Data to examine below:

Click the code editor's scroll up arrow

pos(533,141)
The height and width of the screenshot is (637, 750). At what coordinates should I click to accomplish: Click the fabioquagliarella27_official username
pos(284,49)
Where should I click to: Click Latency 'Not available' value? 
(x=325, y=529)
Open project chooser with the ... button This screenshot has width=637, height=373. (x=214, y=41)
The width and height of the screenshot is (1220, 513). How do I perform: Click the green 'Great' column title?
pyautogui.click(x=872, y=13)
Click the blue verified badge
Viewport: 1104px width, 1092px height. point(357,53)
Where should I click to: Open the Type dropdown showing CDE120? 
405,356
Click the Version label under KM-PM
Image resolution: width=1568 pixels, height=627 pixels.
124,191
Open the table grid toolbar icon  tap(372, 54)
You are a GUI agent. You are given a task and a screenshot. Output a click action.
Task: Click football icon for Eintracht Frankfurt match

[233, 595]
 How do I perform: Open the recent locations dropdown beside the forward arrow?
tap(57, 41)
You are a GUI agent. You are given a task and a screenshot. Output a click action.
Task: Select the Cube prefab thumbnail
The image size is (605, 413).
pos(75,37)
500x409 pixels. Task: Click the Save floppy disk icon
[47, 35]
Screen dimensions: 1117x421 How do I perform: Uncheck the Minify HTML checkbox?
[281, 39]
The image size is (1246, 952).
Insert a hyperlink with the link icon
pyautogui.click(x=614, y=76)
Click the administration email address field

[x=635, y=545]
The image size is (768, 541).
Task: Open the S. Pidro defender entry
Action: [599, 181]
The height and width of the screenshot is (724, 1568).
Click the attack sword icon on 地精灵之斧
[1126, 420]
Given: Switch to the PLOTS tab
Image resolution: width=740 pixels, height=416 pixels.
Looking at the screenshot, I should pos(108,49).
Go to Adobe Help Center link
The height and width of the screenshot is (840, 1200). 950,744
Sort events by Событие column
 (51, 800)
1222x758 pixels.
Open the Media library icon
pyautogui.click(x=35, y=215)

End of Data to examine.

What the task asks:
The line containing "Given: Switch to the PLOTS tab" marks the start; retype it and each line after it through the end of the records above, exactly.

Completed task:
Given: Switch to the PLOTS tab
Image resolution: width=740 pixels, height=416 pixels.
Looking at the screenshot, I should pos(108,49).
Go to Adobe Help Center link
The height and width of the screenshot is (840, 1200). 950,744
Sort events by Событие column
 (51, 800)
1222x758 pixels.
Open the Media library icon
pyautogui.click(x=35, y=215)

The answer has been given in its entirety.